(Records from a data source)

= = = = =

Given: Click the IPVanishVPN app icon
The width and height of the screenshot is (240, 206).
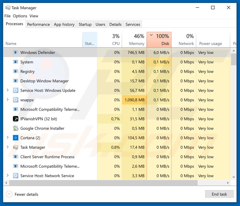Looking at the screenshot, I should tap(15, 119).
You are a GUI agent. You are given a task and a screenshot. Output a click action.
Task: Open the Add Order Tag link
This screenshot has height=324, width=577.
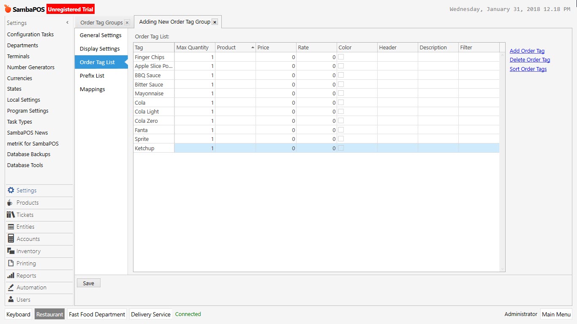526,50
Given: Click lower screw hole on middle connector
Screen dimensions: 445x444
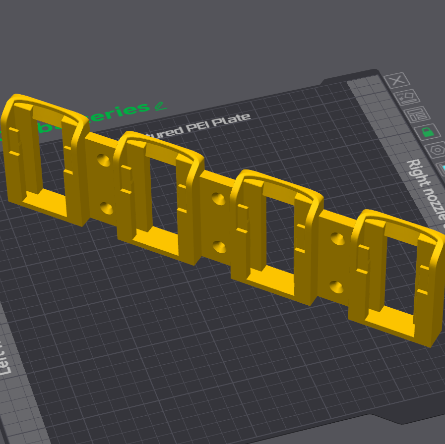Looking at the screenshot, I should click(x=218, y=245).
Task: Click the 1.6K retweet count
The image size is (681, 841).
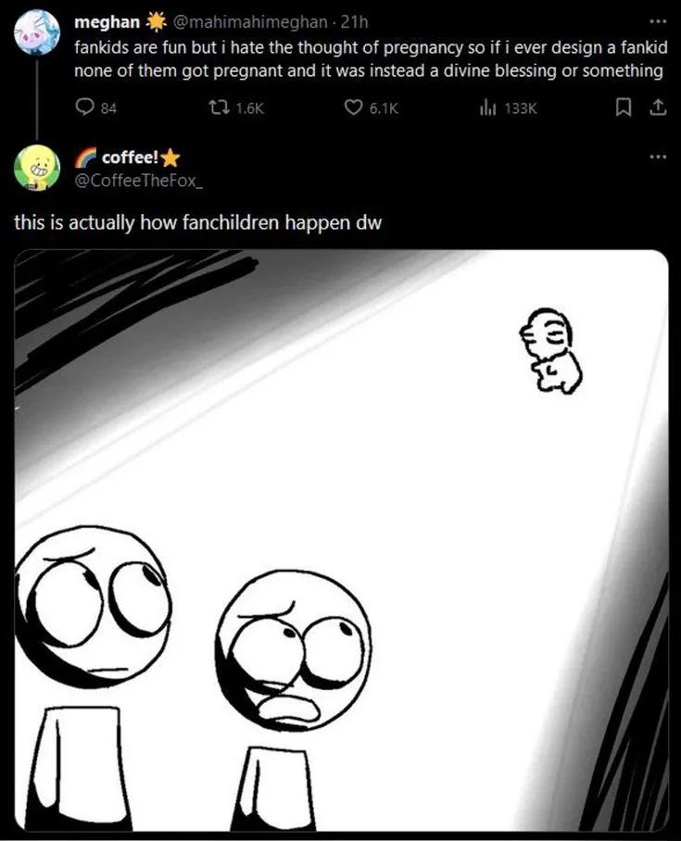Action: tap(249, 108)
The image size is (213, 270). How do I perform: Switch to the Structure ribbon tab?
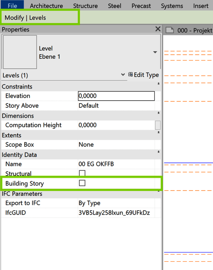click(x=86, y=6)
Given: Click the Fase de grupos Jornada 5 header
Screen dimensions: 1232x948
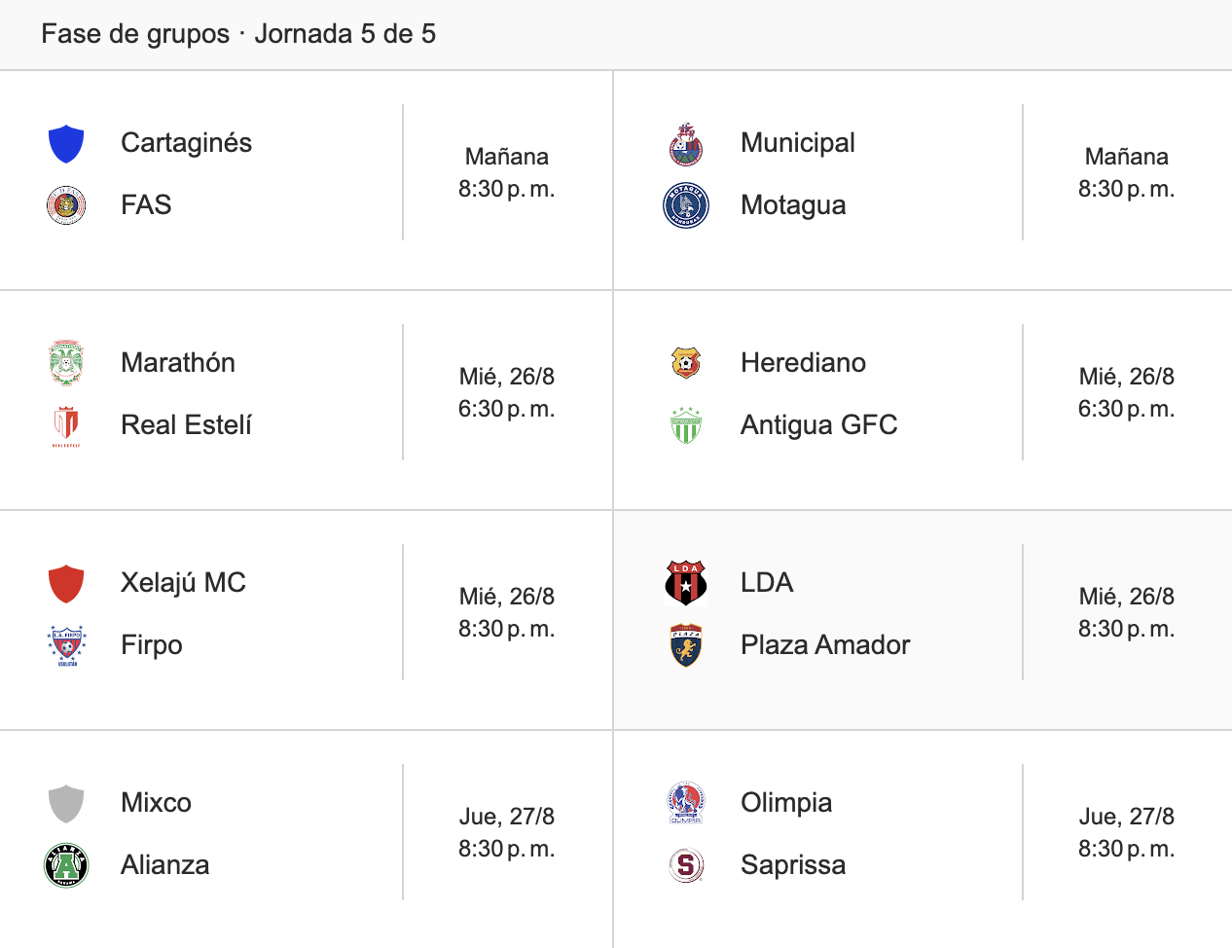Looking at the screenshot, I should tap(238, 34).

= = = = =

Your goal → Could you repeat the data exactly, omitting its pictures?

Your response →
Given: Click the IPVanishVPN app icon
The width and height of the screenshot is (240, 206).
Looking at the screenshot, I should tap(15, 119).
You are a GUI agent. You are given a task and a screenshot. Output a click action.
Task: Open the Add Order Tag link
This screenshot has height=324, width=577.
526,50
Given: Click lower screw hole on middle connector
Screen dimensions: 445x444
Looking at the screenshot, I should click(x=218, y=245).
Task: Click the 1.6K retweet count
The image size is (681, 841).
Action: tap(249, 108)
The image size is (213, 270). How do I perform: Switch to the Structure ribbon tab?
click(x=86, y=6)
Given: Click the Fase de grupos Jornada 5 header
Screen dimensions: 1232x948
Looking at the screenshot, I should tap(238, 34).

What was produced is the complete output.